See also: Celery History - Celeriac (Celery Root) - Celery Trivia - Celery Kitchen Tips - Celery Quotes
Celery, a household staple to some, an appetizer or snack to others, either way, this beloved vegetable has made its way into millions of households over the years. Celery has its roots in sixteenth century northern European history. Celery is related to anise, carrots, parsley and parsnips.
Celery is often sold in loose stalks and also pre-packaged celery hearts. Celery hearts are the inner ribs of the celery. Today celery is predominately grown domestically in California and Florida with many different varieties on the market, the most common being Pascal. A member of the carrot family, celery was first recorded as a plant in France in 1623 and was probably developed either there or in Italy.
Its seed was brought to Kalamazoo, Michigan, in the 1850s from Scotland, and it became a commercial crop there.

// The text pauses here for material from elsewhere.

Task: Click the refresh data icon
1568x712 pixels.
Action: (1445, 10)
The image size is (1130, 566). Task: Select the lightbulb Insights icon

Availability and Selection
Celery is available year round. Select celery that is compact in shape where the ribs feel firm and crisp and the leaves are green. Avoid celery that is bruised or discolored.
Storage and Preparation
Celery should be refrigerated in a plastic bag and placed in the crisper for up to two weeks. If the ribs are wilted, separate the ribs and place them in a bowl of ice water for several minutes before use.
Separate celery ribs and rinse thoroughly as dirt is often lodged between the ribs. To serve raw or in cooked dishes, simply cut to desire length.
Make Celery Part of Your 5 A Day Plan
- Eat celery raw or fill with some natural peanut butter for a crunchy snack.
- Add sliced celery to your favorite green salads for an added crunch.
Celery makes a great addition to any vegetable platter.
- Serve celery alone with a squeeze of lemon juice or vinaigrette dressing.
- Cooked celery is excellent as a vegetable side dish or in stuffing.
- Add celery ribs to all your soups and stews for a different texture.
- Sauté celery in your stir-fry dishes.